Chemistry Reference
In-Depth Information
There are many available methods for
in silico
bioisosteric replacements and
scaffold hopping to identify groups with similar properties. These methods apply
various techniques of chemoinformatics as the characterization of groups by a
large number of calculated descriptors and identification of bioisosteric pairs
based on similarity of properties. Langdon
et al
. [3] report different types of
descriptors that have been described and compiling distinct molecular properties
for different applications. These descriptors can be grouped into three main
categories: topological descriptors (2D descriptors that retain information on
molecular characteristics such as atoms, types of atoms, substructures, and how
these characteristics are connected with the molecules), topographic descriptors
(also descriptors of molecular characteristics, but retain information from
geometric of these features and are, thus, 3D descriptors) and surface-based or
field-based descriptors (are also 3D descriptors, but encode information on the
surface of the molecule or molecular field).
Bergmann and coworkers [29] presented a GRID-based method for scaffold
hopping, the SHOP methodology. This similarity search approach based on GRID
identifies new scaffolds in a database by analyzing the similarity of their three-
dimensional structures with those query scaffolds. The aim of such approach is to
find substituents for consulting the scaffold while the geometry, form and patterns
of interaction of the central fragment of the query ligand are retained. For this, the
descriptors used for these searches are specific anchor points, where the anchor
refers to positions on the scaffolds. In the SHOP software, scaffolds are described
geometrically in accordance with the distance and dihedral angles between their
anchor points. The scaffold's shape is based on analysis of these distances
between each anchor point and the surface of the scaffold calculated with MIFs.

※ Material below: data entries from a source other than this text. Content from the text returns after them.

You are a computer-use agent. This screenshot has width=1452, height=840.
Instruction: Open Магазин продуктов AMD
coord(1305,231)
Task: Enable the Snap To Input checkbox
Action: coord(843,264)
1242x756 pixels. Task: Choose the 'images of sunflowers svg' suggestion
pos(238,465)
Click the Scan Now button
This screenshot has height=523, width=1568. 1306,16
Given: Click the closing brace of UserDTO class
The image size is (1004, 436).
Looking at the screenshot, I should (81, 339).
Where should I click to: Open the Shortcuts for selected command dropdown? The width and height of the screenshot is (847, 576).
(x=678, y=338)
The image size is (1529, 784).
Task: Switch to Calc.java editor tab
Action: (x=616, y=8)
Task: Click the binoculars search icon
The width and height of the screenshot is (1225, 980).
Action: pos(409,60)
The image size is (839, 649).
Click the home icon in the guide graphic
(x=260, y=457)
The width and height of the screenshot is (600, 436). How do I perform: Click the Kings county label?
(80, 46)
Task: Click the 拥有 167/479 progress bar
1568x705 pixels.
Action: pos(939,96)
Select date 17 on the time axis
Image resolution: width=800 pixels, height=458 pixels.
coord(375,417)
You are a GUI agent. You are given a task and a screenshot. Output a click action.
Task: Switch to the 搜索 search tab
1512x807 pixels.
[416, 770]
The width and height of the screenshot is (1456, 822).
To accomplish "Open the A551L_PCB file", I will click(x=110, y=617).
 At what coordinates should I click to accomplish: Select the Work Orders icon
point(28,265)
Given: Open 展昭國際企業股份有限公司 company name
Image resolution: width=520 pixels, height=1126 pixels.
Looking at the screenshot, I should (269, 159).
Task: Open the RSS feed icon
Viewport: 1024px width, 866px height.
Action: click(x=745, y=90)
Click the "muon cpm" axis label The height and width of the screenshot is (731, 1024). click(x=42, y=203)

The GRID program is then used to obtain the description of the scaffold's shape
by calculating the energies of the interaction in a grid-shaped box around the
scaffold, thus, obtaining the distances between each anchor point and each grid
point with an energy value that is registered. The most favorable energy values are
selected. These anchor points selected are then used in the search step within
molecular databases by similarity. Thus, with the scaffolds selected within the
database it is possible to create new scaffolds which are able to retain the desired
ligand properties of the original bioactive scaffold.